When you take up a teaching post in Scotland, you’re automatically enrolled in the Teachers’ pension scheme and personal contributions to your pension are taken from your salary.
However, if you leave pensionable employment in Scotland or choose to opt out of the scheme, you may be able to apply for a refund of the contributions you’ve paid as long as you haven’t already qualified to receive benefits from the scheme.
If you’re eligible and you have a valid National Insurance number, a refund can be made and your rights within the pension scheme will be cancelled.
In most cases, you can only apply for a refund if your period of pensionable employment is less than two calendar years.
In some rare cases, if you served less than five years’ pensionable employment before 6th April 1988, you may still be entitled to a refund.
Note that these time frames refer to the calendar period not to the number days you actually worked. This is a particularly important point for part-time members because although pension benefits are based on the number of days you actually work, the qualifying period is always based on calendar years.
Leaving or opting out with less than three months’ service
If you leave your job or choose to opt out of the pension scheme within three months of your start date, your only option is a refund of contributions. This will be arranged by your employer.
Leaving or opting out with between three months’ and two years’ service
If you leave or opt out when you’ve spent more than three months in the scheme but less than two years, you have a number of options. You can:
- apply for a refund of contributions (which will be paid less certain deductions)
- transfer your benefits to another public service pension scheme
- defer taking a refund until you’ve decided on your future intentions (for example, returning to Teaching in Scotland at a future date or rejoining the scheme within 5 years).
If you don’t apply for a refund of contributions and you don’t return to pensionable employment within 5 years, SPPA will contact you to organise the payment of your refund.
Deductions from refunds
If you’re due a refund, certain deductions will be made before it’s paid.

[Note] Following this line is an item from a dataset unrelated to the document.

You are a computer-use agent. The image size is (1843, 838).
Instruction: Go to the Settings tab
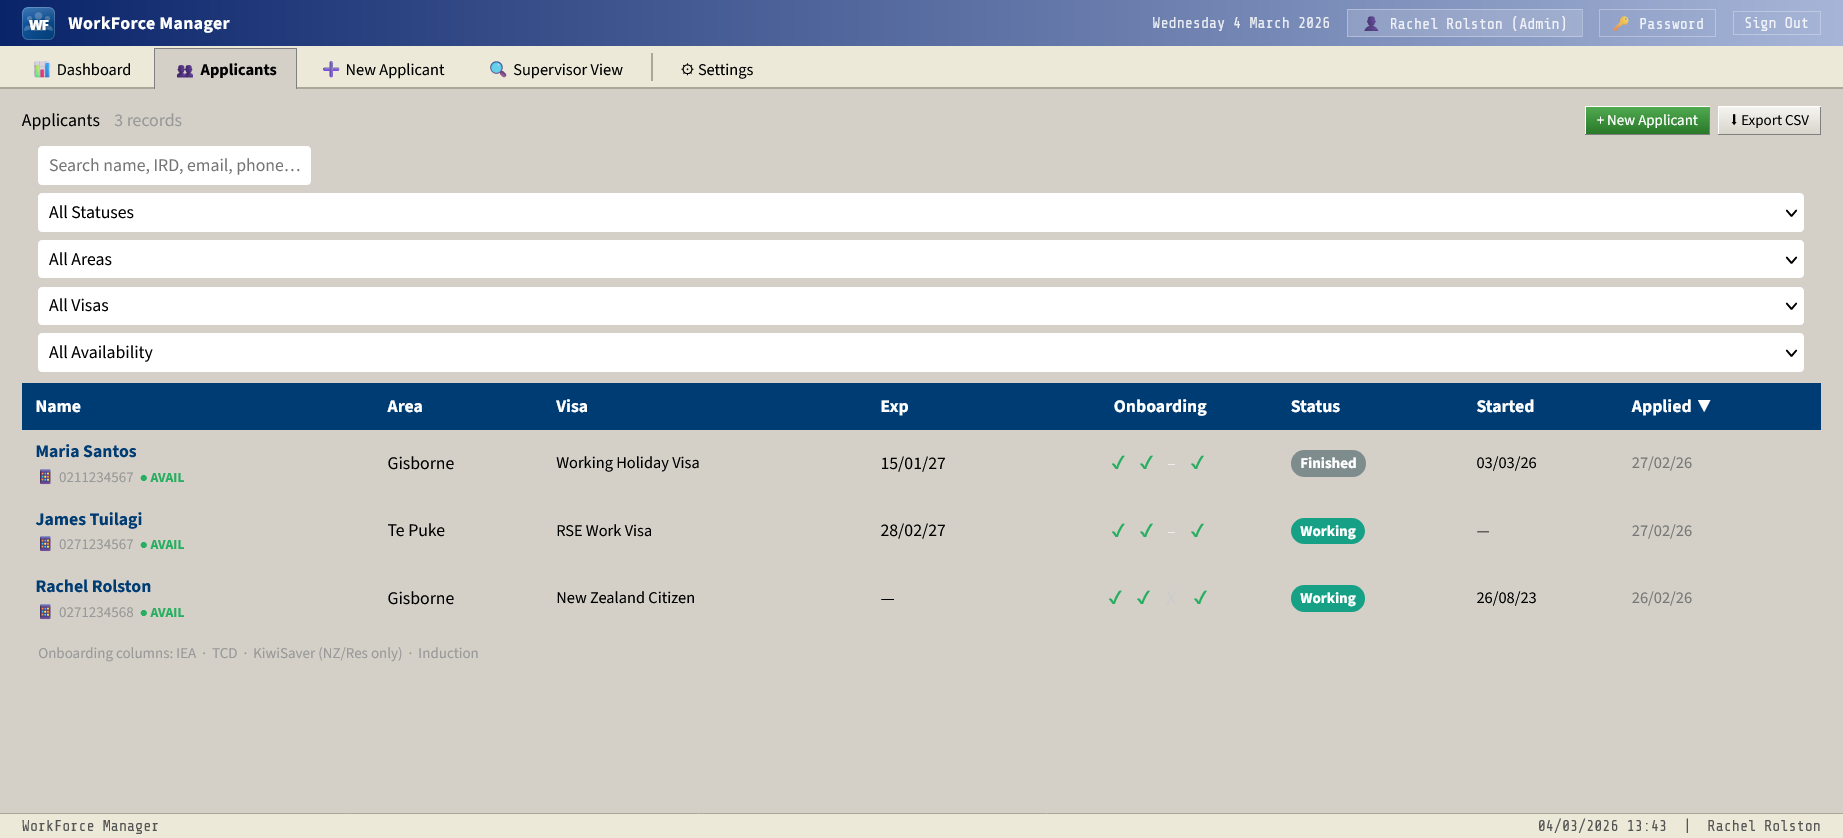717,69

Members who receive a refund of contributions made between 6th April 1978 and 5th April 2016 will have an amount deducted for their share of what is known as the ‘Contributions Equivalent Premium’. It represents the additional National Insurance Contributions which would have been paid to the State scheme to secure their entitlement to ‘State Second Pension’
Income tax is also deducted from all refunds at the standard rate after the deduction of any Contributions Equivalent Premium required has been made. The income tax deduction covers the tax relief which was given at the time the pension contributions were originally paid.

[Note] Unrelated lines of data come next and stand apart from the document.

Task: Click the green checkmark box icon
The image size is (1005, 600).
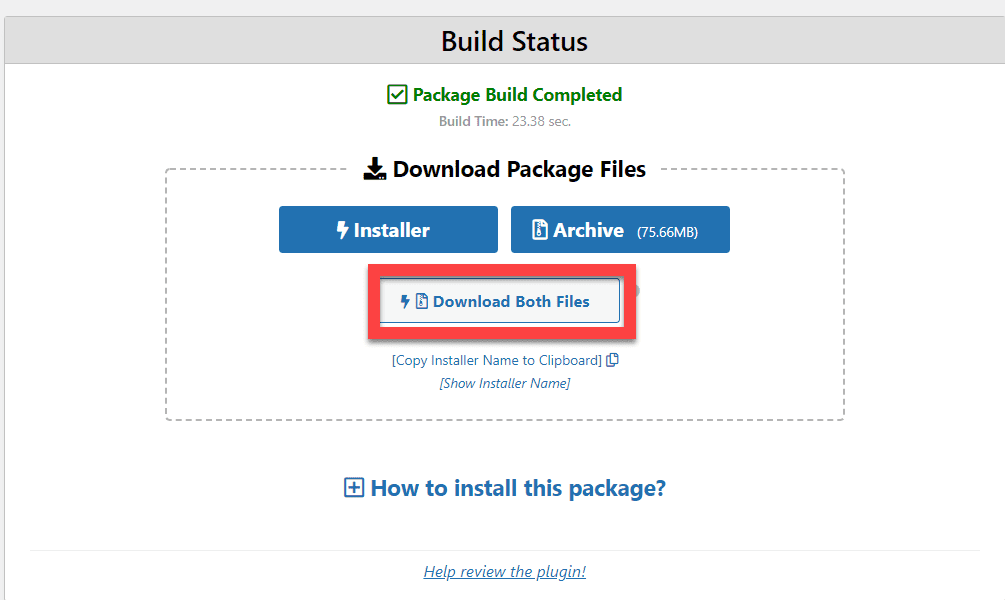Action: coord(397,94)
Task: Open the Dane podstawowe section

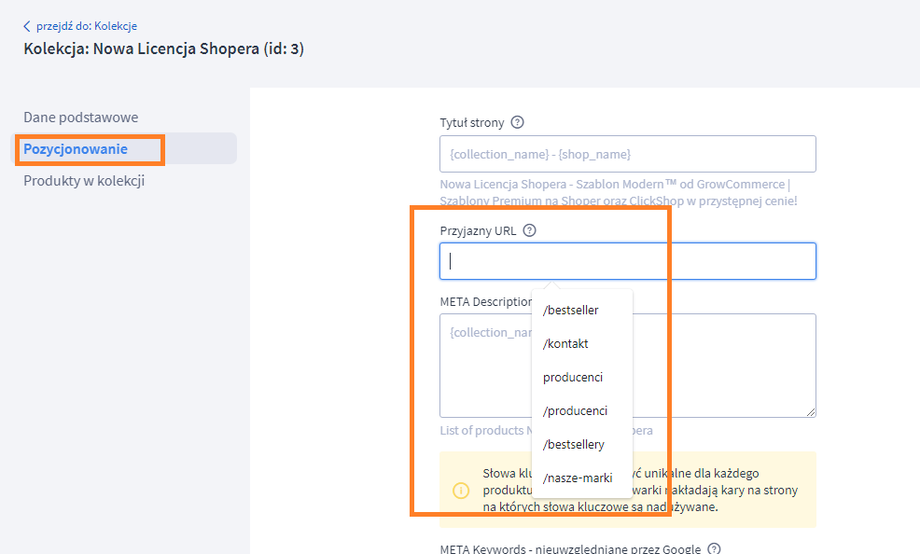Action: [x=81, y=117]
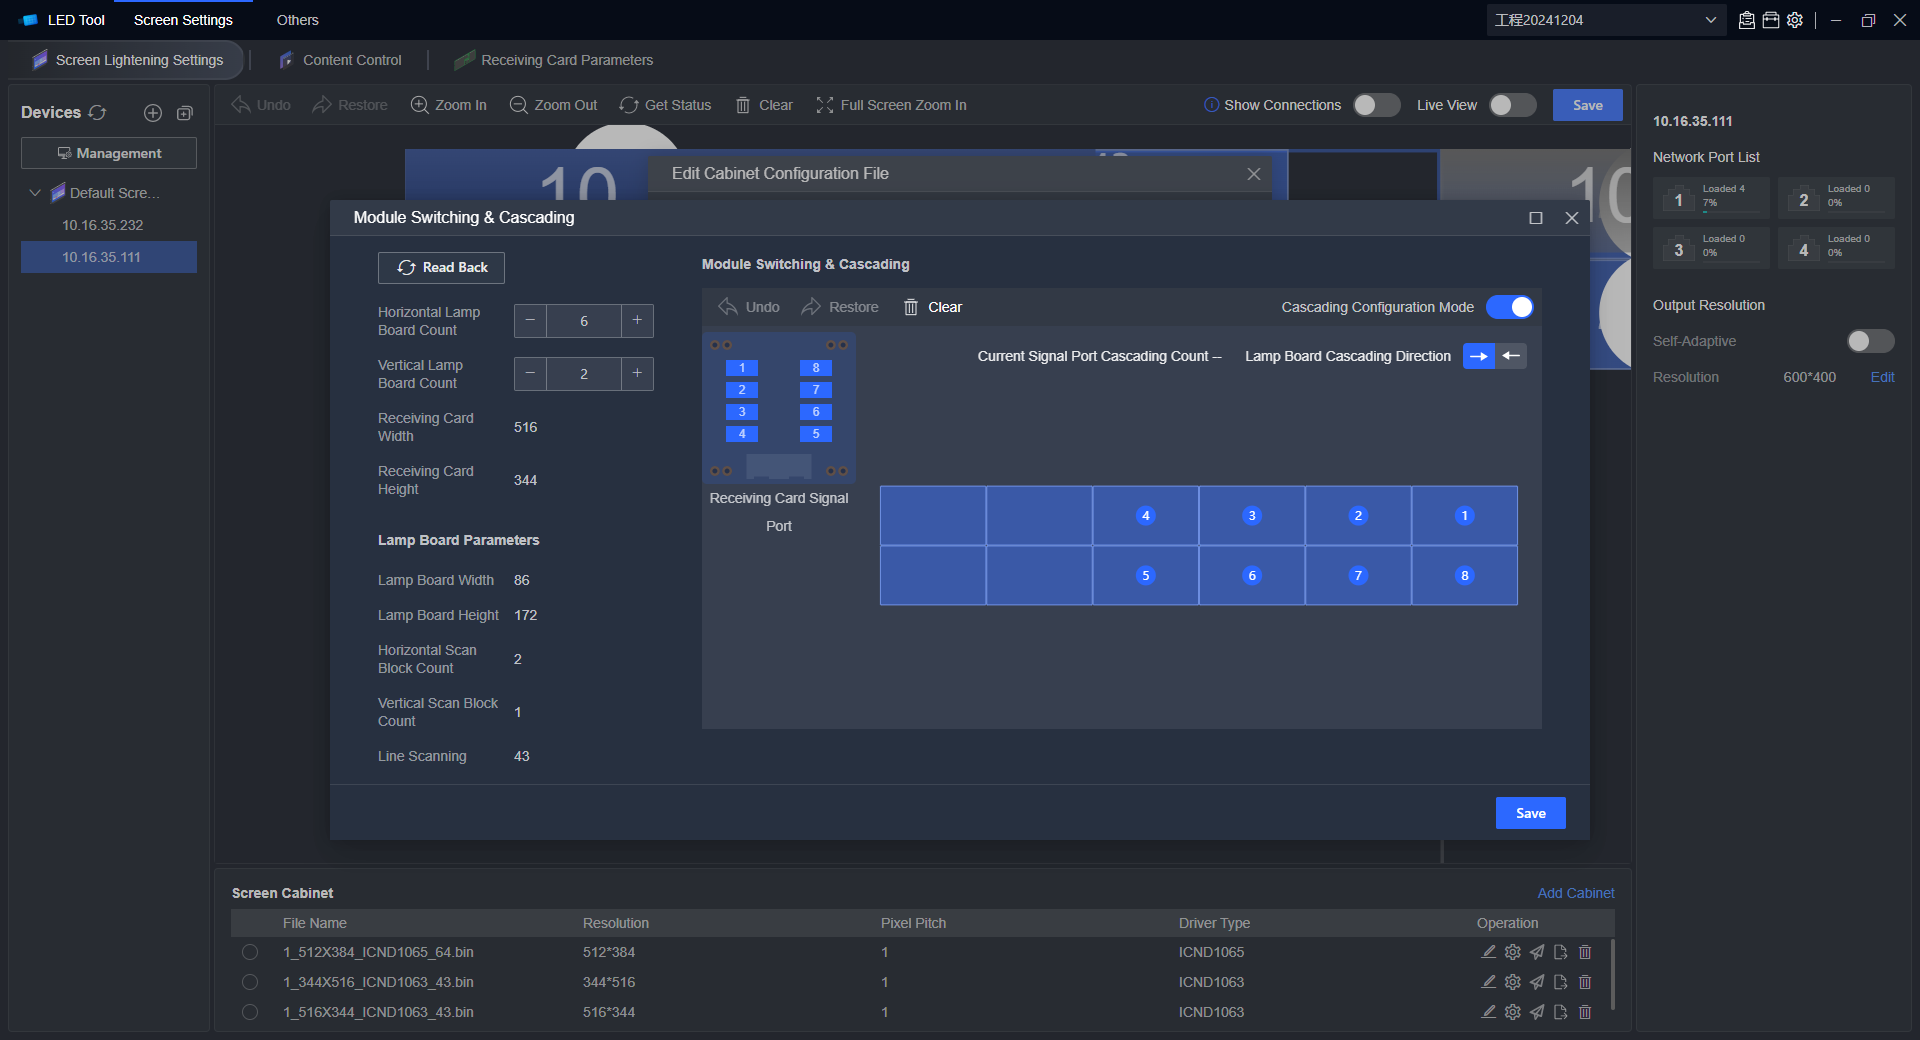Switch to the Others tab
This screenshot has width=1920, height=1040.
pyautogui.click(x=297, y=20)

Interest on delayed refunds
Although interest is not payable in the financial year that you leave or opt out of the scheme, it is paid on subsequent years that a refund is held on your behalf. Compound interest is paid at a rate of 3% per annum and is calculated up to the day before the refund is paid.
Re-employment after full or partial retirement
If you return to working as a teacher after you’ve started taking benefits from your Scottish Teachers’ pension scheme, you can’t apply for a refund of any contributions you make during re-employment. This is due to HMRC regulations introduced in 2006 which stipulate that a refund can only be paid if it extinguishes the member’s entitlement to benefits under the pension scheme. Naturally, this presents a problem for re-employed pensioners as a repayment of post-retirement contributions can’t be allowed to extinguish the member's right to the pension they have in payment.
As an alternative to refund, we now pay a Short Service Annuity to any member who has a period of re-employment that’s less than one calendar year. This type of annuity is payable for life and ceases payment on the death of the member. If your re-employment is for one year or you'll be entitled to a second pension which can be claimed in the same way as your original pension.
Applying for a refund
Opting out: If you’re opting out of the Scottish Teachers’ Pension Scheme 2015 but continuing to work as a teacher in Scotland, you need to complete the relevant section on the opt out form to request a refund of contributions.
Leaving teaching: If you’re leaving your post as a teacher in Scotland, you can request a refund of contributions by completing the refund application form.
‘Frozen’ refunds: If you’re applying for a refund of contributions made to one of the sections of the Scottish Teachers’ Superannuation Scheme in the past, use the refund application form.
If at any time you want to change any of the information you’ve given with your application (such as your home address or bank details) contact us as soon as possible to prevent any delays in you receiving payment.
Refund payments can only be made when the period of one month has elapsed since you either terminated employment or opted out of the pension scheme.
In some cases, SPPA may need to obtain information from your employer and/or HMRC before your refund payment can be made. Refunds are normally made within a month of all relevant information being received.
Occasionally, a refund can be overpaid – perhaps due to us receiving amended information from your employer. If this happens, we’re required to reclaim any overpaid sums to prevent a loss being made by the Agency.